鬱安最後又對殷切看著自己等待兌現承諾的盧誌強說了一句話。
“你嘴上說是為母親報仇,實際上隻有最開始幾個受害者是與你母親的死有關的病人,之後卻不一定吧,是不是覺得控製這些人的生死太有成就感、太爽快了?”
當時疏於職守的護工又不是真的眼瞎,怎麼可能七八個人一同簇擁著盧母離開娛樂室都完全沒有注意到。
當時在盧母身邊看見並部分參與導致她的意外的病人,最多兩三人。
之後的受害者呢?
又是因為什麼而死?
盧誌強這次才是真正的完全變了臉色,一片慘白。
他能控製肌肉不亂動,卻不能控製皮膚下血液的流動,冷汗一滴滴出現在額頭。
“如果要報仇,最大的仇人應該是疏於管理又不願多招人的醫院方吧?為什麼不對他們下手?”
鬱安隔空點了點腦袋,“因為他們都是能考上醫學學院的聰明人,哪裡像精神病人一樣容易擺布,你不能失敗,不能被人發現,因為你還想繼續對其他人動手……”
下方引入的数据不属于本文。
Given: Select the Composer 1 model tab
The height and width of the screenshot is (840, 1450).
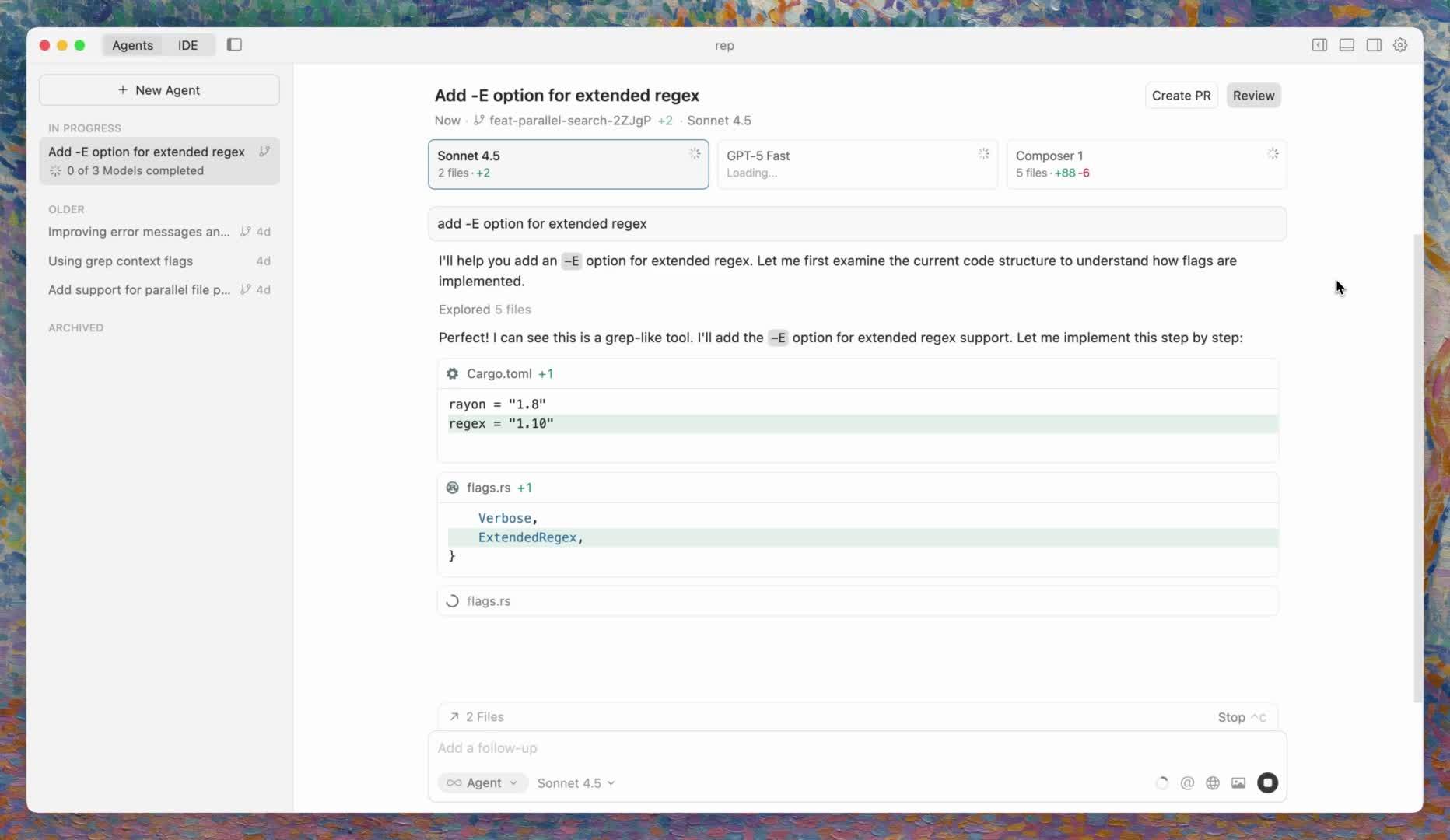Looking at the screenshot, I should pyautogui.click(x=1146, y=164).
“一旦品嘗到掌握生死大權的快感就根本停不下來了,暴力是不會回頭的。那個組織釋放了你心裡的野獸,你不願再將它關回去。”
那一條歧路從一開始就不應該那麼輕易地踏入。
以正義和審判為旗幟的組織給了每一個人一張輕飄飄的邀請函,鼓勵他們對自身遭受的痛苦與不幸作出回應,輕鬆到讓人仿佛完全感受不到生命的重量。
歧路之所以偏離正道,正是因為它會扭曲踏入其中的人。
一旦拿著這張邀請函踏入用暴力解決一切的歧路,便再也無法回頭。
鬱安打開門,對看向自己的獄警點點頭,半回身,眼神冷冷地刺在盧誌強身上。
“特殊牢房,想得美!”
砰。
“你出爾反爾!你騙我!”
門被關上,將透過玻璃隔牆傳出的盧誌強的怒吼堵在會客室內。
鬱安終於覺得心口一直盤旋的鬱氣疏散不少,對表情難以言喻的獄警露出友好的笑容,“可以了,麻煩帶路,我們去拿寄存的東西吧。”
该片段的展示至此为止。